(THE RECORDS begins)

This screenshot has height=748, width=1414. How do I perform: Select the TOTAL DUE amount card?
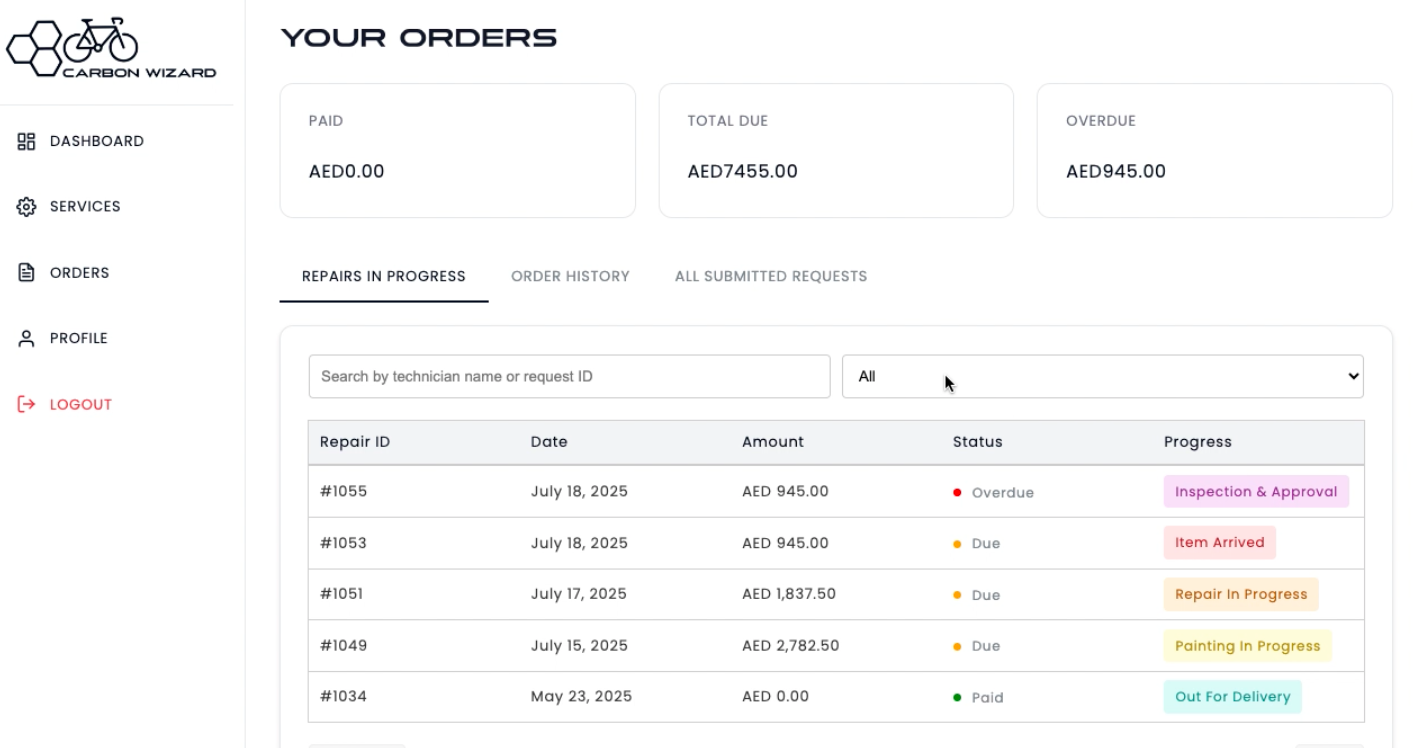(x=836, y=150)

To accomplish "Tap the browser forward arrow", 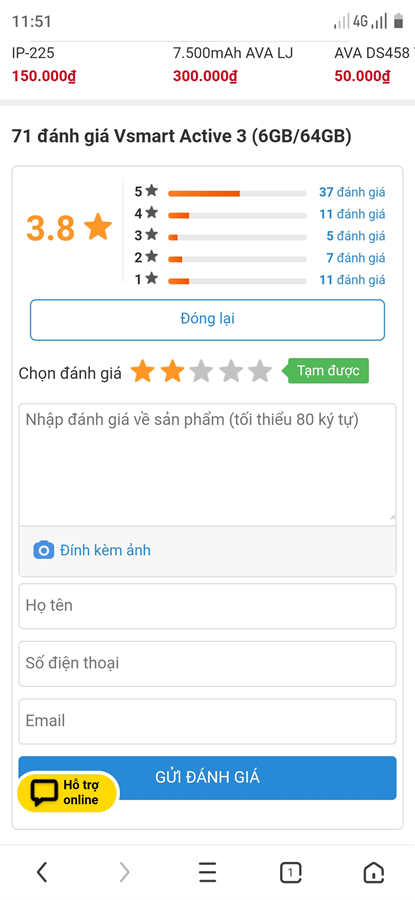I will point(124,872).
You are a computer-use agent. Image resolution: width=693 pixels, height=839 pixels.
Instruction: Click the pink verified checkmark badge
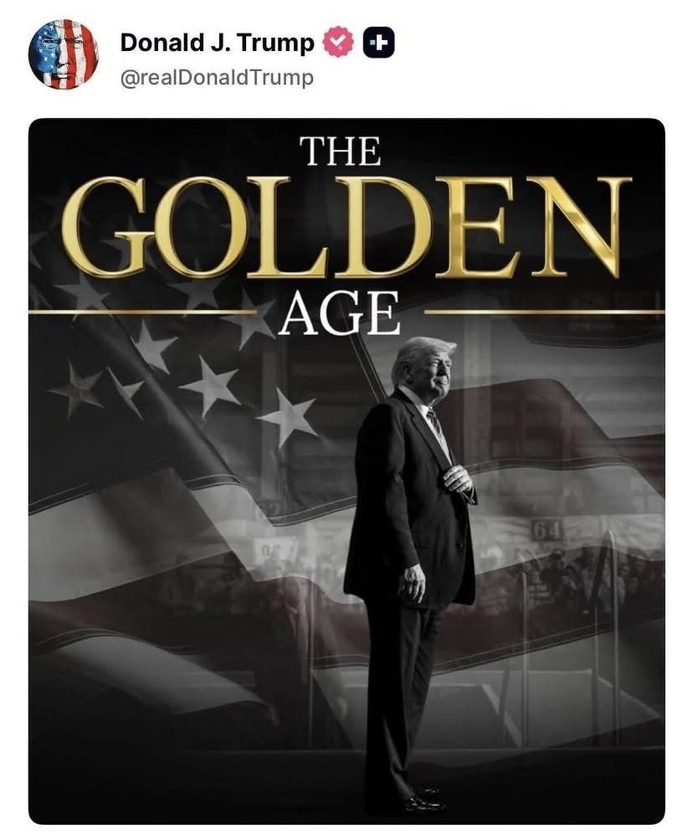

(THE RECORDS ends)
(THE RECORDS begins)

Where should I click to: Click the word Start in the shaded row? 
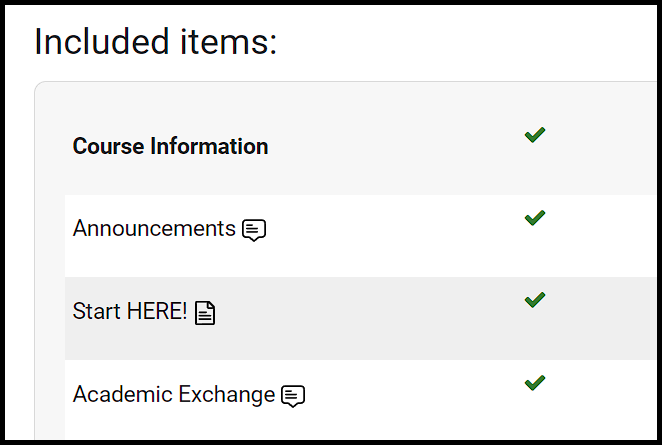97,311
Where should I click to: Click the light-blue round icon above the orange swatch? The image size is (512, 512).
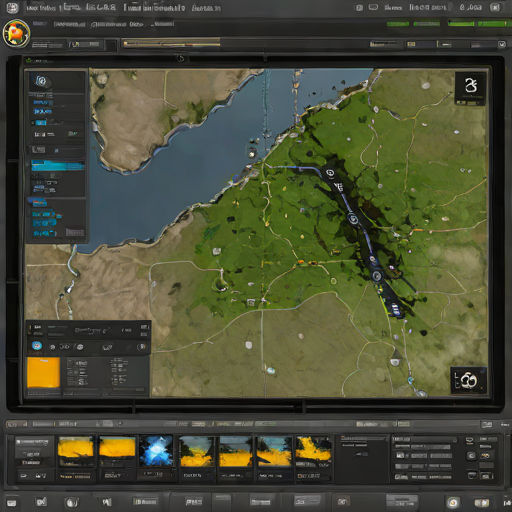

(THE RECORDS ends)

** AIM OF THE EXERCISE **
Given the listing above, repeat exactly the lines starting at the one with "Where should I click to: Click the word" and ending at the one with "Where should I click to: Click the light-blue", inclusive, excluding pictures.

** TASK OUTPUT **
Where should I click to: Click the word Start in the shaded row? 
97,311
Where should I click to: Click the light-blue round icon above the orange swatch? The image size is (512, 512).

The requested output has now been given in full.